Building a Firm Foundation

My enthusiasm with “doing stuff” with Reecie overrode common sense. I became impatient, rushed, trying to train Reecie to do stuff she wasn’t ready to learn

Too fast.

Too much.

Too soon.

My enthusiasm with “doing stuff” with Reecie overrode common sense. I became impatient, rushed, trying to train Reecie to do stuff she wasn’t ready to learn.

Winter passed into spring, she started to become resistant, pushing into me, balky. I became more impatient, not realizing what she needed from me.

Reecie, by her behavior, as well as Tony and a few other barn friends (using words) were suggesting that I needed to slow down, to get back to basics, stop hurrying, quit rushing her.

So, I returned to what we already knew – leading, ground tying, playing games, and build from there. Sometimes with a saddle on, sometimes not. But not skipping over stuff that she needs to know. Instead, I needed to provide her with a fair, kind, leader. To be that leader and teach things in an organized progression.

As part of this return to fill in the chinks, the holes, in her training – we worked on the principle of giving to pressure. Outside, doing groundwork while she wore a saddle, and when I had her in her stall, I placed my fingertips on various parts of her body to signal when to back up, when to move to the right, then to the left with her hips, and then with her shoulder. These tasks were incorporated with grooming in addition to reinforcing them as individual training sessions. She relaxed, became responsive, stopped resisting me.

In Reflection ~

Reecie showed me by her “bad” behavior that I was getting impatient and rushing her. That I needed to get back to the basics.

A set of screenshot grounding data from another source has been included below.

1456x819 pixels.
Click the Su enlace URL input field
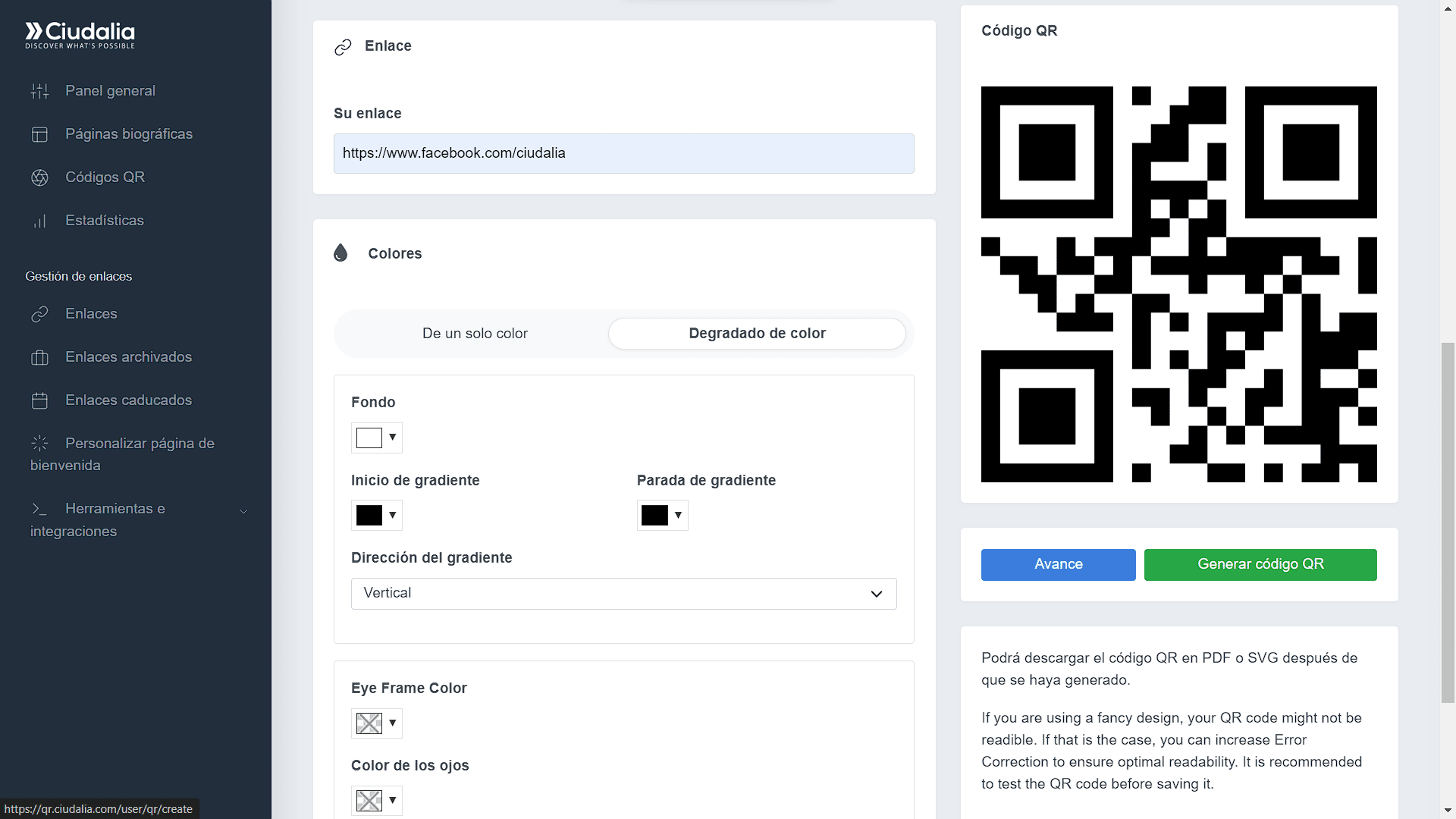point(623,154)
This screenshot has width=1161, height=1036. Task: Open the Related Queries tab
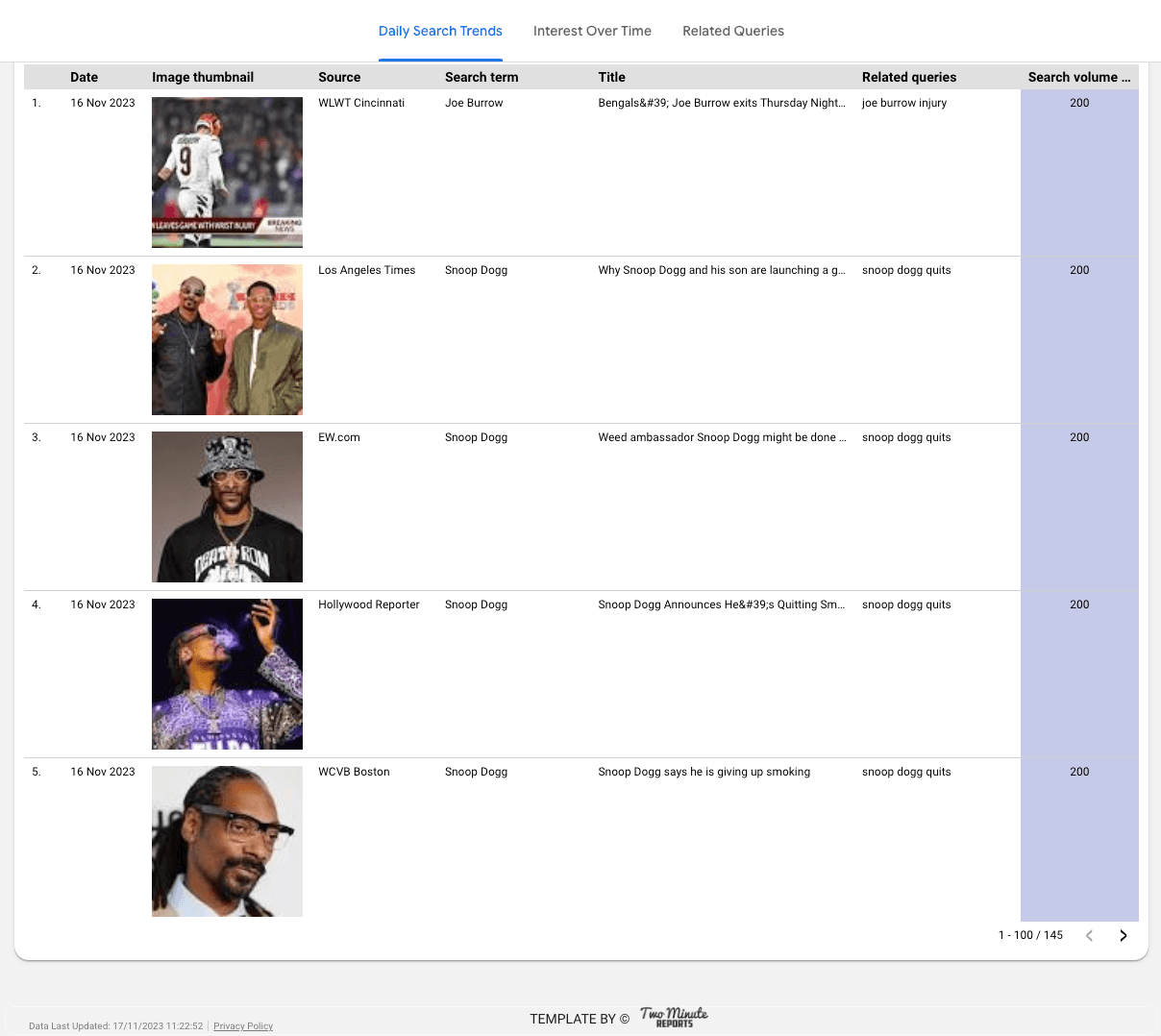coord(732,31)
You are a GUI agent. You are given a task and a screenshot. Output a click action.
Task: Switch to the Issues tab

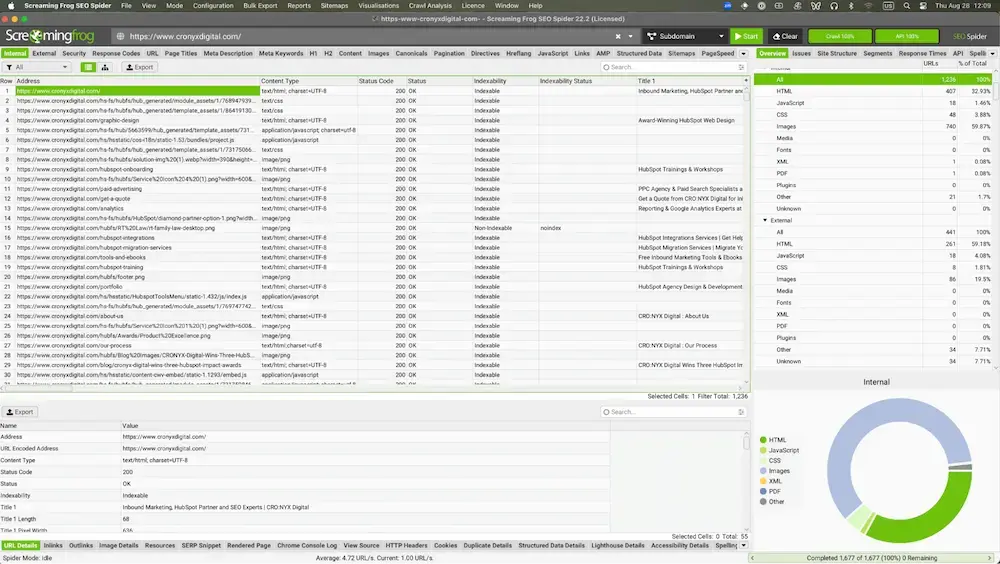[x=801, y=53]

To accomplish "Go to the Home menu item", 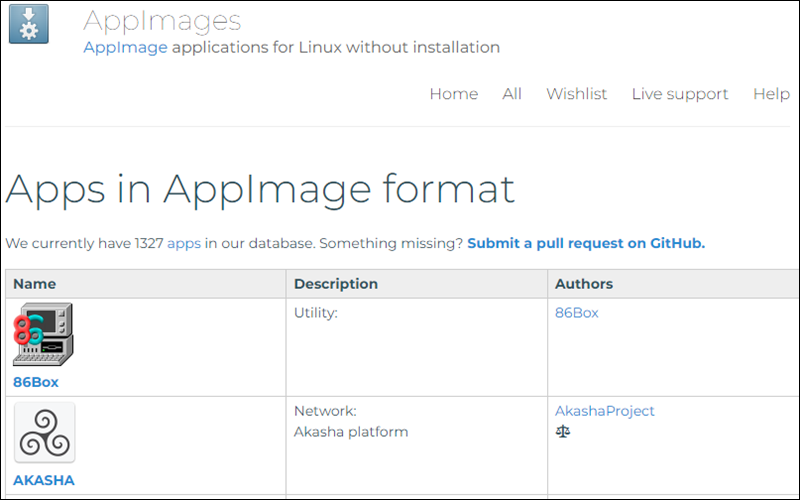I will click(x=454, y=94).
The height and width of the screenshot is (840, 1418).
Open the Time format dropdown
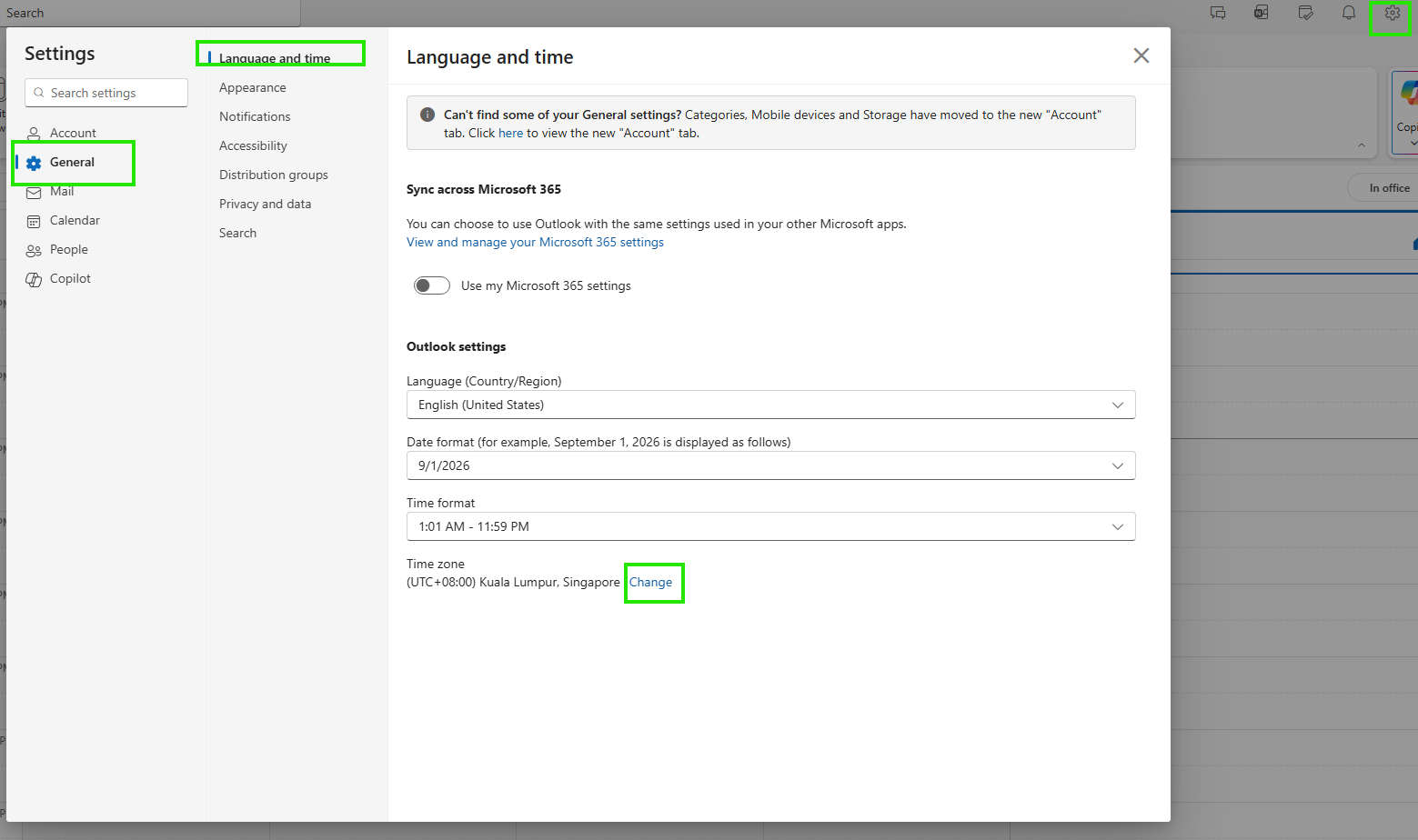click(x=770, y=526)
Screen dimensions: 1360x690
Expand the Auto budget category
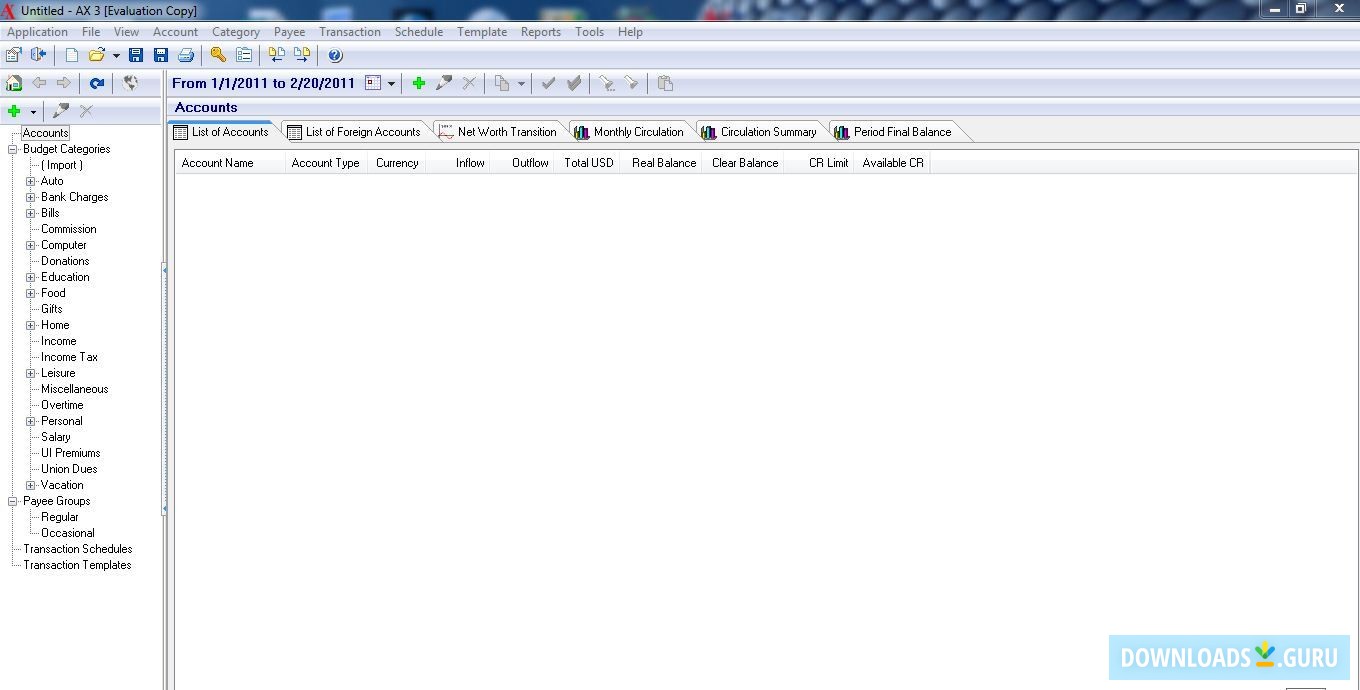31,181
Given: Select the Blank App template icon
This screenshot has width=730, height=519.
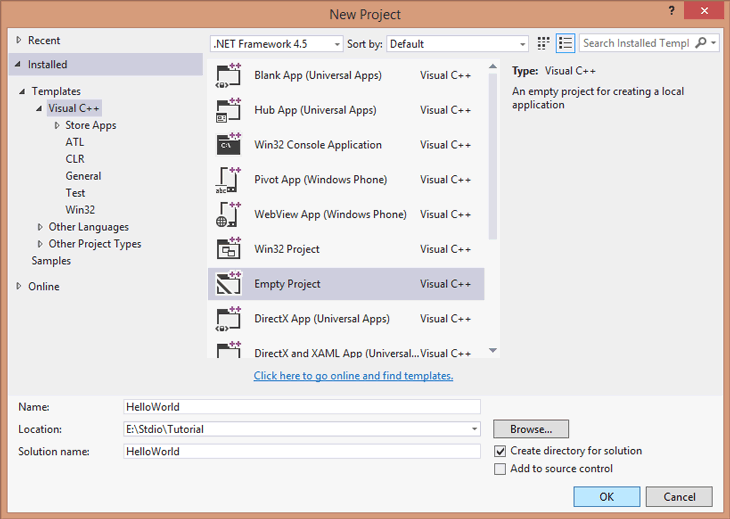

Often, in my Christian walk, it is vital to go back to the basics as well. Especially if I find myself resisting God, becoming “balky”.

Scripture reading, prayer, and fellowship with other believers, all help set the firm foundation. When we turn away from God, get pushy, or balky. Start over, go back to the basics. Build from there. Let God build from there.

“He is like a man building a house, who dug deep and laid a foundation on the rock, and when a flood occurred, the torrent burst against that house and could not shake it because it had been well built,” Luke 6:48 (NASB).